Aus zahlreichen Verfilmungen ist die Handlung größtenteils bekannt. Die wahre Form des Leidens aber, das Mitfühlen und Mitfiebern mit Nemesis (die Göttin der strafenden Gerechtigkeit) und schließlich Dantes' Rache - das erfährt man nur, wenn man es sich erarbeitet und das Buch liest, das sehr gut geschrieben ist. Es gibt Stellen, an denen die Gefühle einen überwältigen, an denen man einen Kloß im Hals runterschlucken muss (als z.B. "Simbad" jene alte Geldbörse mit dem Diamanten auf die Fensterbank legt, auf der Morel senior sie seinerseits Jahre zuvor legte, um dem sterbenden Vater Dantes die Qualen des Hungers zu erleichtern), die einen tiefer bewegen, als es ein Film kann, der mit vorproduzierten Bildern und Tönen arbeitet.
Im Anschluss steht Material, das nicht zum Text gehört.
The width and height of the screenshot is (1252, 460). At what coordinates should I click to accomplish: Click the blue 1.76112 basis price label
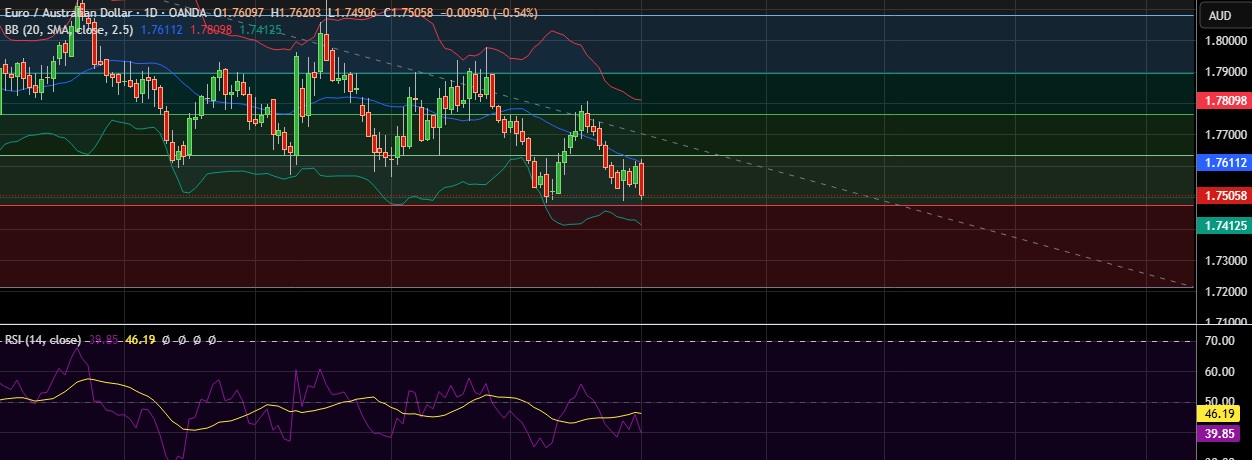[1223, 162]
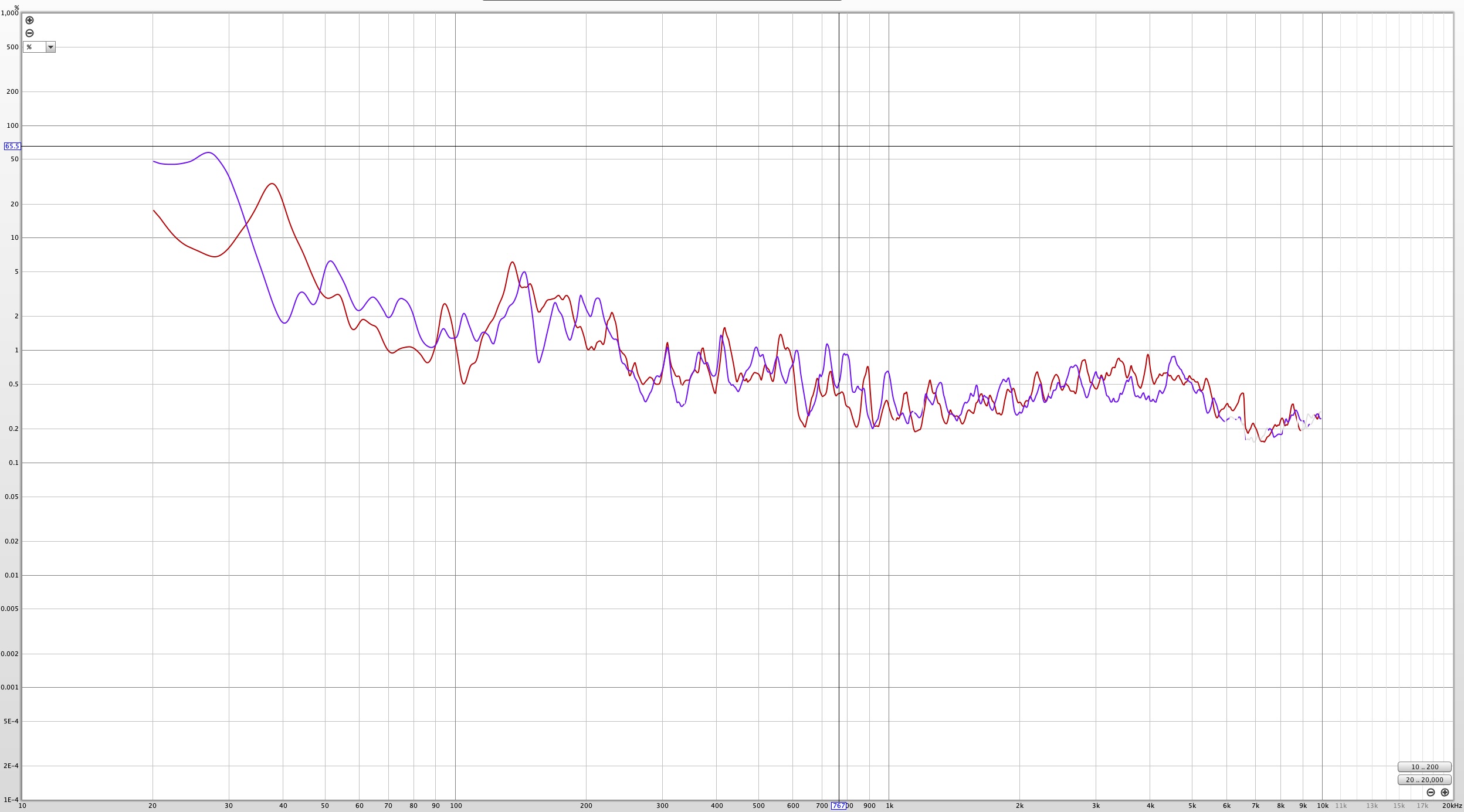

Das geschickt gesponnene Rachewerk Dantes lässt einen mitfiebern, wie es weitergeht, von Seite zu Seite. Teilweise wirkt die Story etwas grotesk (z.B. der unterirdische Palast auf Monte Christo, die Zaubertränke des Grafen und dergleichen), aber durchaus nicht unglaubwürdig - Edmond Dantes wird so hinreissend illustriert, dass der Leser ihm alles zuzutrauen bereit ist... ja, der Leser WILL, dass Edmond wie Deus ex machina handelt, weil die Gerechtigkeit danach schreit, dass Berge versetzt werden.
Besonders gefällt mir der Schluss, denn er ist authentisch, kein Happy-End-Kitsch, und überlässt dem Leser die Beantwortung der Frage, ob Rache wirklich erfolgreich sein kann; denn das, was Edmond am meisten ersehnte, kann er nicht mehr bekommen. Ihm verbleibt Dumas' Fazit : die Weisheit des Menschen besteht nur in den zwei Worten - Warten und Hoffen.